In the new work, a special protein induced hormone receptor–negative breast cancer cells in the lab to produce the receptors and respond to tamoxifen treatment, cancer biologist Caroline Ford of Lund University in Malmö, Sweden, and her colleagues found.
As well as kick-starting hormone receptor production in breast cancer tumors, Wnt-5a can help prevent cancer from spreading. In mice treated with Wnt-5a, the breast cancer was 70 percent less likely to spread to the liver or lungs. The protein seems to make cancer cells stick together, preventing them from migrating to other organs, Ford says.
After noticing that breast cancer cells without the receptors had low levels of the protein, called Wnt-5a, the team hypothesized that Wnt-5a levels were linked to production of the receptors. Adding Wnt-5a protein to the lab dishes activated the gene for producing the receptors. This gene remains intact even in cells that become cancerous, Ford says.

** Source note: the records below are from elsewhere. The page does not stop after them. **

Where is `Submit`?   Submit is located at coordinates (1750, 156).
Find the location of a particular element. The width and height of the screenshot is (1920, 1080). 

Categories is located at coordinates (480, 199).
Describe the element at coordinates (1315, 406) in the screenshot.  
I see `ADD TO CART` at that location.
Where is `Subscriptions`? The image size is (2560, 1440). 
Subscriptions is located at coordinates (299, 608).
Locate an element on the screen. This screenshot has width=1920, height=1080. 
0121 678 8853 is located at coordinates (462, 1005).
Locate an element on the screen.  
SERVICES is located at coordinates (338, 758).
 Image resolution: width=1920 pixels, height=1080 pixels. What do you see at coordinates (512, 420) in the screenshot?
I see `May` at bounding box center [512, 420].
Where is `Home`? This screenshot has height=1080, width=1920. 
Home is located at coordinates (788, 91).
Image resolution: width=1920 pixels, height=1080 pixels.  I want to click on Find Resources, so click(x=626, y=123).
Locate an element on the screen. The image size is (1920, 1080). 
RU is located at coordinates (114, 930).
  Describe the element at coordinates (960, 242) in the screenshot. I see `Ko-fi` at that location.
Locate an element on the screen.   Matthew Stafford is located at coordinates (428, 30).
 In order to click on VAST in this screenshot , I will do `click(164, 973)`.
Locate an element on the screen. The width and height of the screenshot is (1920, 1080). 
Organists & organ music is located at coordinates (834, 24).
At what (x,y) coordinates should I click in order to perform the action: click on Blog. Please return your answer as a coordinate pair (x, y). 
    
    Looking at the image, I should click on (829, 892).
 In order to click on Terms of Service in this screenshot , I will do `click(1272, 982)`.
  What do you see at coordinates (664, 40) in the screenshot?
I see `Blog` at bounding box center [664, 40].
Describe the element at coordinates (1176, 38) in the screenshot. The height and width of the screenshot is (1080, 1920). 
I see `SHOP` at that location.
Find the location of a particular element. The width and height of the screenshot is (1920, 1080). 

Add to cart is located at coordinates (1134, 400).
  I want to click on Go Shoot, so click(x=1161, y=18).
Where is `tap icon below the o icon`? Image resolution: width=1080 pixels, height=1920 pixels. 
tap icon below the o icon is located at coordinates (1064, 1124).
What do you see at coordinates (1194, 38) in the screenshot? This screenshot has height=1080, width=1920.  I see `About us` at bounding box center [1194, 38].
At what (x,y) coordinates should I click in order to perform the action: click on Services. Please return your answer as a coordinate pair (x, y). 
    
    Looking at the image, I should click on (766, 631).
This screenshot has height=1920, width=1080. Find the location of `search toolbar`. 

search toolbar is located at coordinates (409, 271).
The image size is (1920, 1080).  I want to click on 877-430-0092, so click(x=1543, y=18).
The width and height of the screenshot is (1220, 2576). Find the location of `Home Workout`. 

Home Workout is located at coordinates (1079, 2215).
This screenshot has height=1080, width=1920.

Wnt-5a is a member of a large family of Wnt proteins. “Maybe different Wnt proteins could be used for different types of cancer,” Ford speculates. Nonetheless, Wnt-5a has already been linked to other cancers, including colon cancer, thyroid cancer and lymphoma.
Previous studies have identified other ways of making breast cancer cells produce hormone receptors, but concerned about toxicity and side effects had remained, Ford says. Because Wnt-5a is already found in cells naturally, it shouldn’t carry any ill effects.
Still, the researchers were worried that Wnt-5a would be too large and unwieldy to move easily into cells in a person’s body, so the team developed a smaller protein that has similar properties, named Foxy-5. But, “we don’t know a lot about how Foxy-5 would work as a treatment,” Vertino comments. Before use of a combination of Foxy-5 and tamoxifen becomes widespread, the researchers need to check that the two drugs work well together in organisms, not just in cells.